Reading passage:
****

Finding Light in the Midst of Global Darkness

Ami Chen Mills-Naim
5 min readDec 19, 2019
Photo by A.M. Stewart, Blowing Rock, N.C.

There is no doubt we live in dark, exterior times. For many of us, we never thought things would come to this. Whether we call this “late stage capitalism,” the rotten fruits of “corporatism” or the inevitable products of regressed human consciousness (insecurity, greed, imagined separation), it all looks rather s**t at the moment.

My friends in the UK, post-election, are currently in a bit of shock and despair. “Welcome to the club,” I’ve said.

I have in the last few years despaired at our tacit, universal acceptance of nearly complete electronic surveillance; the crumbling of democracy and truth under Vladimir Putin’s venegeful assaults; the ascendancy of the uncaring multinational “corporation,” with seemingly no driving interest but ego, power, domination and the bottom line.

Let’s call this all what it is: the worship of power and of “Mammon” — excluding Life, God (however you define such), Love.

And of course, there is the looming, unfolding climate crisis, made so much more looming and seemingly unfixable by the failure of “Western democracies” to resist authoritarianism, climate denialism and fossil fuel industry deceit.

In the midst of all this, my daughter called me very early Thursday morning, the 19th of December — I was out of town and trying to sleep in — and breathlessly said: “Mom, did you hear? Trump got impeached!”

There was this hopefulness and excitement in her voice. I mean, this was her Christmas morning voice. … Luckily the phone cut out before I could respond.

I didn’t know what to say. We have heard Republicans use their dark “mirroring” trick of taking any real, fact-based accusation and turning it around, amplifying their tone to righteous anger and indignation, employing the Hitlerian methodology used relentlessly by Trump, that if you “repeat any lie enough, it becomes the truth.”

My daughter thought that Trump was being removed from office, and I had to tell her that the next step would be up to these Republicans. I thought about this for a moment. I didn’t want to dash her hopes and excitement that maybe the “good guys” finally won for once. (And I know we could debate about the “good guys” and who they are. We are all increasingly cynical about politics, the Democratic Party, and the managerial class, are we not?) … But I had to tell her the truth.

So I texted, you know, the Senate will still need to go to trial on this. And she said:

“But this is good, right?”

And I thought about it. And I responded: “Yes, this is very, very good. This is a victory for justice and any good thing is worthwhile and meaningful. More than we can know.”

Her comment spurred an insight in me. When the darkness comes pouring down around us, the small stories, triumphs and victories look nearly meaningless.

But what if each triumph, each donation, gathering, meeting, march, shut down, even social media post for justice, climate, love of one another and this beloved Earth were indeed a sword of light, with unlimited potential if for no other reason than the Source? … And, as I reflected more on the impeachment, I thought back to Trump’s 2016 election and how quickly so many of us organized — into Indivisible and Swing Left, and went on to create new democratic organizations like Sister District. We literally “leapt” into action — like superheroes do! — and we flipped the U.S. House of Representatives Democrat, and lifted more women into the legislature than ever before.

****

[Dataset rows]
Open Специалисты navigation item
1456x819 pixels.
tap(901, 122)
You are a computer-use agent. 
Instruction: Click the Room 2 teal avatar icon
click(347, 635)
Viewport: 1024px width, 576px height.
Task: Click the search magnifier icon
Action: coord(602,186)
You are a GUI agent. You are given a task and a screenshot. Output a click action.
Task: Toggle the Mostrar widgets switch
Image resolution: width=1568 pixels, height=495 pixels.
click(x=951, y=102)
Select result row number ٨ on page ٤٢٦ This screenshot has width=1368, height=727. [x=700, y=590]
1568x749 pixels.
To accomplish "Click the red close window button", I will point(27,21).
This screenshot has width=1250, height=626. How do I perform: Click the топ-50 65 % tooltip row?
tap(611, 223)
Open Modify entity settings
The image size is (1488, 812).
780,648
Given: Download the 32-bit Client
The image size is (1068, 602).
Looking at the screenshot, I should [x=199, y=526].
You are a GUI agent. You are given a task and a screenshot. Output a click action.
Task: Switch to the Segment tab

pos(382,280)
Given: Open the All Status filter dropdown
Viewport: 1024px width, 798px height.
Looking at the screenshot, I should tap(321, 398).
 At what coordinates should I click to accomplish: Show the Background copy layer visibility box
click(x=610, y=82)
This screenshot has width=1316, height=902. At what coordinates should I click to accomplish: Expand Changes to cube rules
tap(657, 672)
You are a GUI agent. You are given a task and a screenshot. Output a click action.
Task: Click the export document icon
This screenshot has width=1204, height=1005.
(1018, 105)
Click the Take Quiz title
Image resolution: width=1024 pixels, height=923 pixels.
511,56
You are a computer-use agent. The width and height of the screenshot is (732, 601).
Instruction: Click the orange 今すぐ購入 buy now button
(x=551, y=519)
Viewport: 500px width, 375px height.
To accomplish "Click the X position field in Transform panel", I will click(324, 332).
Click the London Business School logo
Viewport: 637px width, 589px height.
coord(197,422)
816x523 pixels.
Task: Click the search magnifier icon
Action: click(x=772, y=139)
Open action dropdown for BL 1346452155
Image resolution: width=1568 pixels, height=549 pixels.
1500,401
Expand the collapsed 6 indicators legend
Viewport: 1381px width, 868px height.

****

Required actions:
**1)** Using the essay above the items, state whether each statement agrees with it: (a) The author's daughter called very early on Thursday, the 19th of December. (b) The author's friends in the UK reacted to their election with celebration. (c) The author replied to the daughter's news before the phone call ended. Answer yes or no for each and quote the deciding words.
**2)** Reproduce word for word the portion of the essay above the items from "Her comment spurred" to "look nearly meaningless.".

Solutions to each task:
**1)**
(a) Yes: "my daughter called me very early Thursday morning, the 19th of December"
(b) No: "My friends in the UK, post-election, are currently in a bit of shock and despair."
(c) No: "Luckily the phone cut out before I could respond."

**2)**
Her comment spurred an insight in me. When the darkness comes pouring down around us, the small stories, triumphs and victories look nearly meaningless.